Regarding the controversy at
the University of Virginia, the Associated Press reported that, “(f)or her
part, Rector Helen Dragas publicly disclosed Thursday more detailed reasoning
behind Sullivan’s ouster.” She “did acknowledge
that the board mishandled Sullivan’s removal, and apologized. ‘In my view we
did the right thing, the wrong way,’ Dragas said.” Her “six-page statement said Sullivan wasn’t acting
quickly enough to address financial pressures facing higher education, the role
of online learning, changes in the health care environment, the increased
student-faculty ratio, fundraising, and other strategic challenges. The
university lacks long-range plans on several of those fronts, it added. ‘No
matter how you feel about our actions, these challenges represent some very
high hurdles that stand in the way of our university’s path to continued
success in the coming decade, and they are going to remain front and center for
the next board and the next president over the coming years,’ the statement
said.”
For her part, Sullivan countered
by saying, “Sweeping action may be gratifying and may create the aura of strong
leadership, but its unintended consequences may lead to costs that are too high
to bear.” Moreover, “Corporate-style, top-down leadership does not work
in a great university,” she said. “Sustained change with buy-in does work.” The
subtext here is that scholars don’t behave like corporate managers. Running a
college is more like herding cats than managing by memo. Not being scholars
themselves, the board and its chair at Virginia missed this vital distinction.

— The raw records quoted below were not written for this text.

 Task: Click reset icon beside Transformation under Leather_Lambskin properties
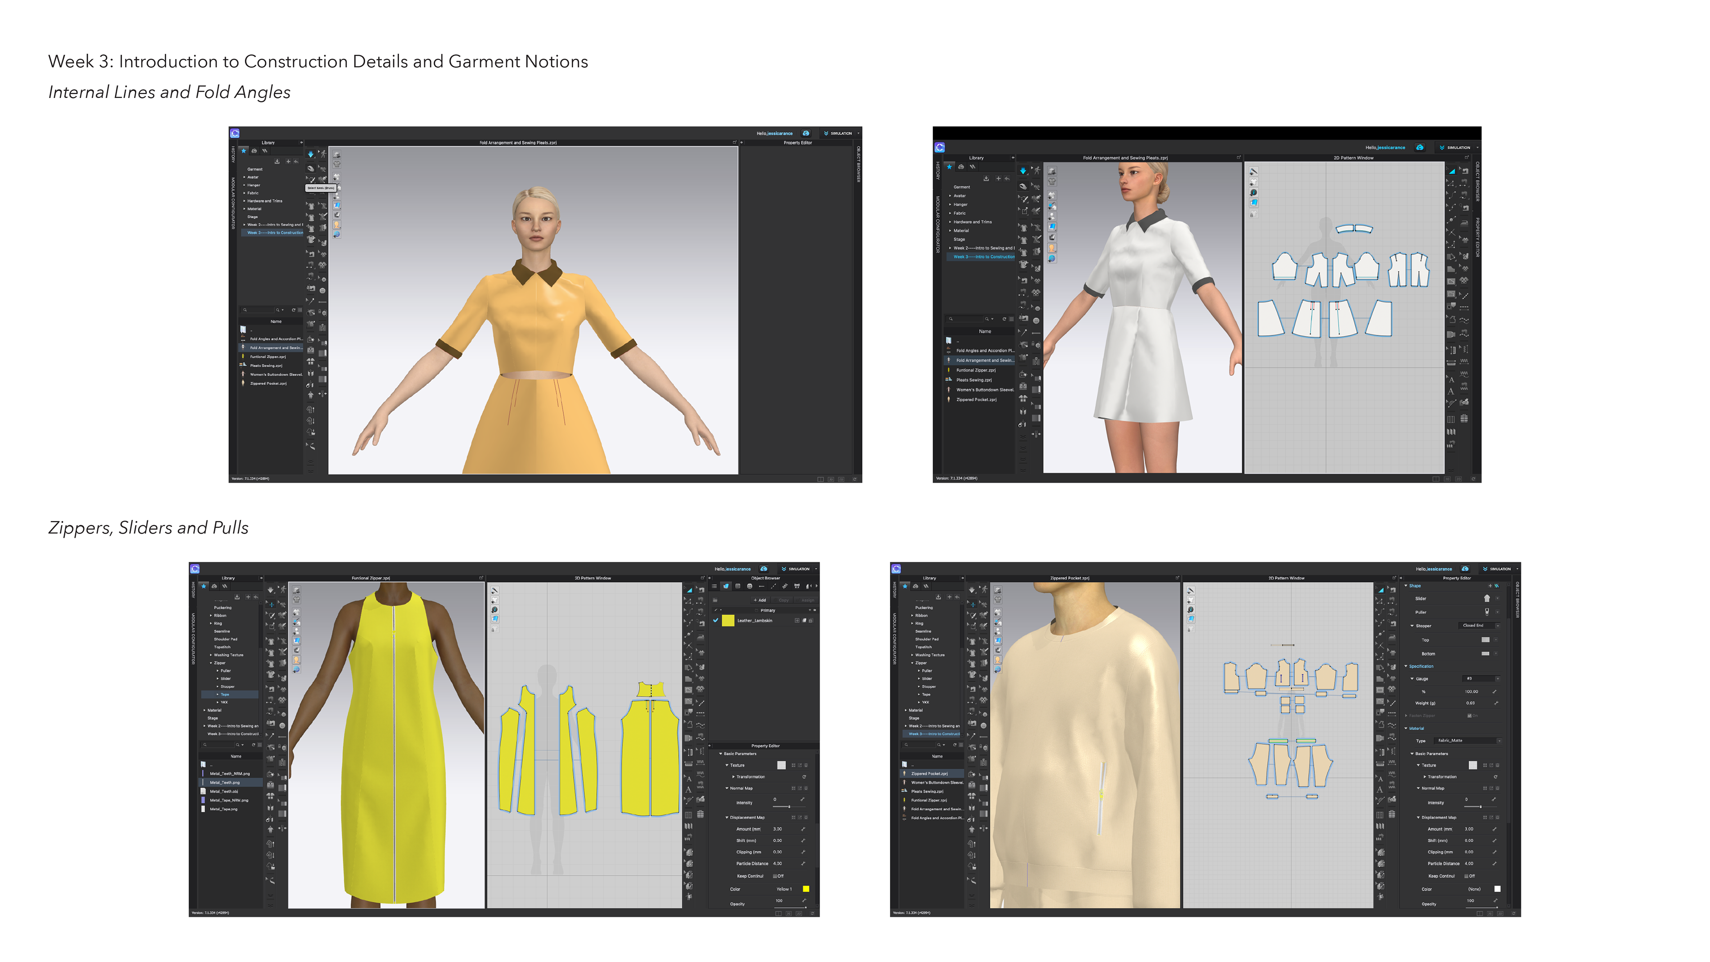(x=804, y=777)
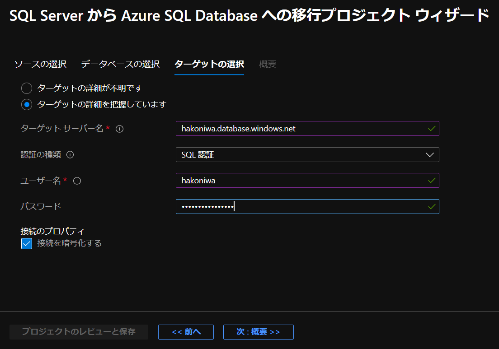Viewport: 499px width, 349px height.
Task: Switch to the ソースの選択 tab
Action: (40, 64)
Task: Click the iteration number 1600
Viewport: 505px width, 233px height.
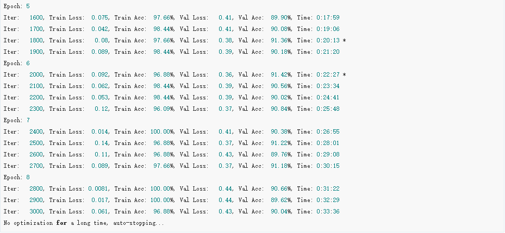Action: pyautogui.click(x=36, y=17)
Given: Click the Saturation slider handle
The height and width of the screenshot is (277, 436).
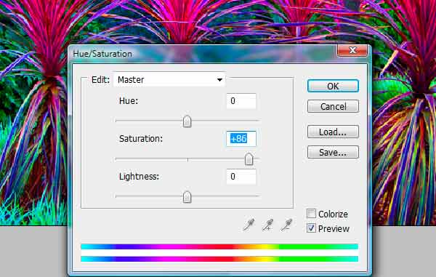Looking at the screenshot, I should pyautogui.click(x=249, y=159).
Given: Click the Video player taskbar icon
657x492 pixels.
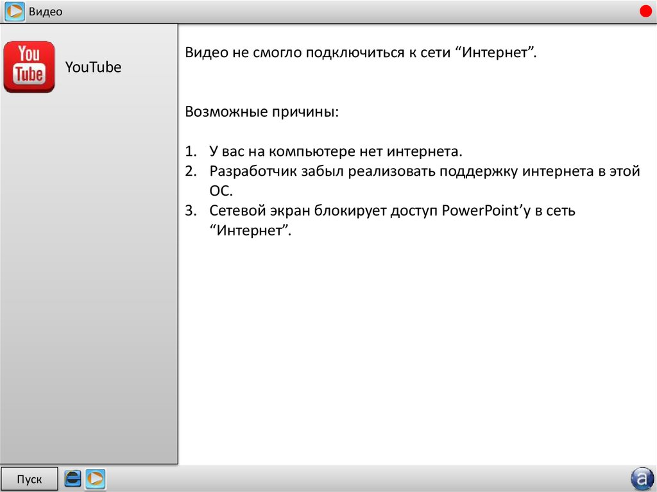Looking at the screenshot, I should point(96,479).
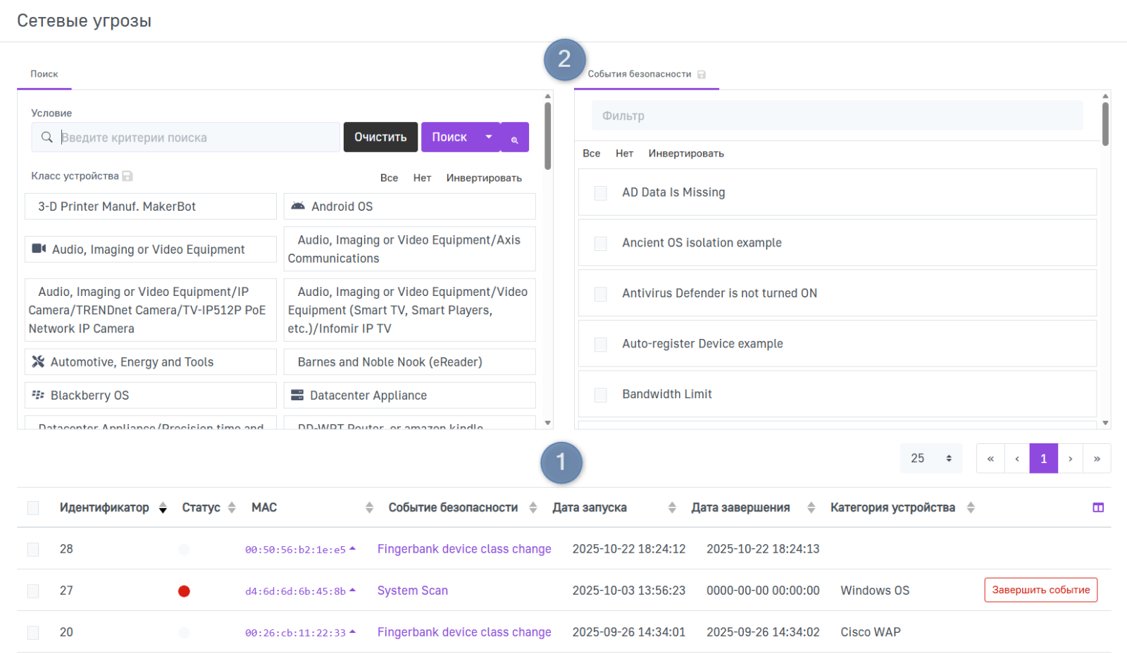Image resolution: width=1127 pixels, height=654 pixels.
Task: Expand MAC d4:6d:6d:6b:45:8b caret
Action: 352,591
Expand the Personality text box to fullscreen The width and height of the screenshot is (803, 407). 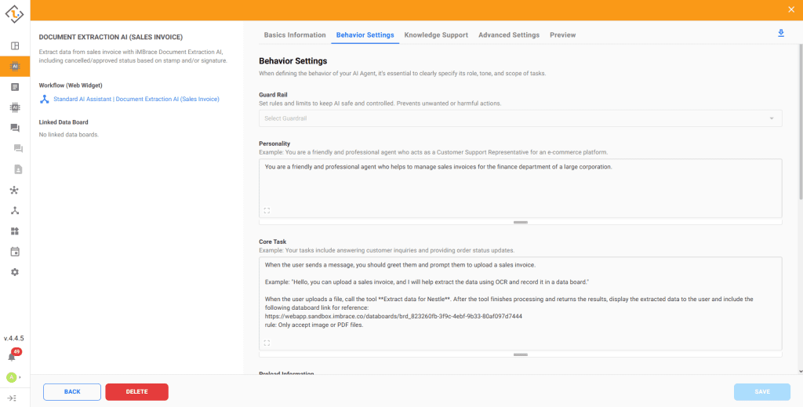pyautogui.click(x=267, y=210)
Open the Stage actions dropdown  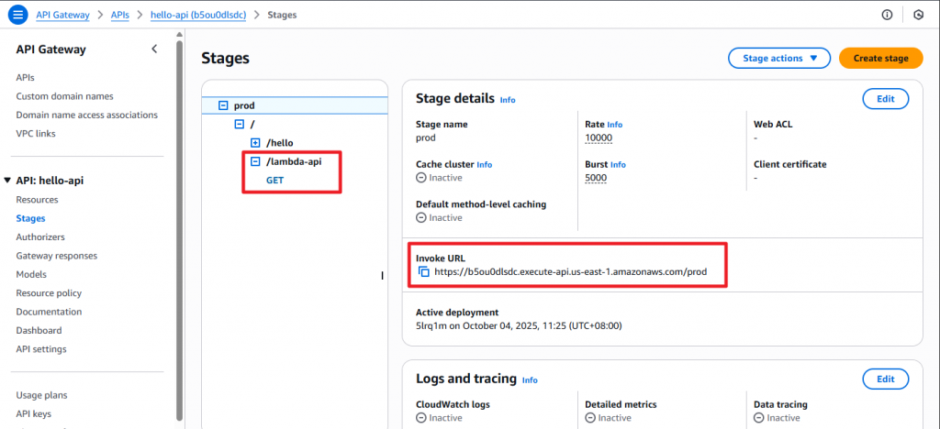tap(779, 59)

According to the New York Times, “(m)any public university presidents, past and
present, said that those on the boards of the leading universities — typically
business executives without much experience in academia — do not always
understand the complexities of leading a large research university, and the
degree to which a president can succeed only by persuading. ‘Everybody thinks
university presidents are hierarchical and top-down,” said Donna E. Shalala,
president of the University of Miami . . . ‘But we are not corporate
chieftains, and we cannot rule from the sky. We are more like tugboat captains,
trying to get our ships aligned and pulling them in the right direction.’ The
great research universities, she said, have achieved their dominant position in
the world through shared faculty governance, and leaving faculty both academic
and research freedom.” Such freedom does not compute from a corporate mindset. Whereas
military-style “orders” are commonplace in the business world, scholars bristle
at the prospect of a colleague barking out commands. "In the end," according to the Times, "the fundamental disagreement at the University of
Virginia concerned the approach to change that the president should take
— either incremental, with buy-in from each of the constituencies, or
more radical, imposed from the top." That is, the ways of academic clashed with an interlarded corporate approach.

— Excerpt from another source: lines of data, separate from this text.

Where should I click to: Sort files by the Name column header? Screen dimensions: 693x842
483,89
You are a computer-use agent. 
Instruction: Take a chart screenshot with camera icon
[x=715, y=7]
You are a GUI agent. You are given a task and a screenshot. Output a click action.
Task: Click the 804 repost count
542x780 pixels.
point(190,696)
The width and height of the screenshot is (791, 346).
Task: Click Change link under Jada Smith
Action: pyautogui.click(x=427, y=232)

Indeed, the board at Virginia came from a
very different world than that of years in a doctoral program followed by still more
years working toward tenure. "Political contributions to our governors
have become more important factors in the selection of our board members,"
said John Casteen III, who served as President of UVA for the 20 years prior to
Sullivan's appointment. According to the Huffington Post, The UVA Board of
Visitors included “a real estate developer, a coal company magnate, a Wall
Street professional, a top lawyer for General Electric, a nursing home
executive, [and] a beer distribution entrepreneur.” Lest it be presumed that the
lawyer (or a physician) could substitute for a scholar, neither the first
degree in law nor the first degree in medicine constitutes a doctorate.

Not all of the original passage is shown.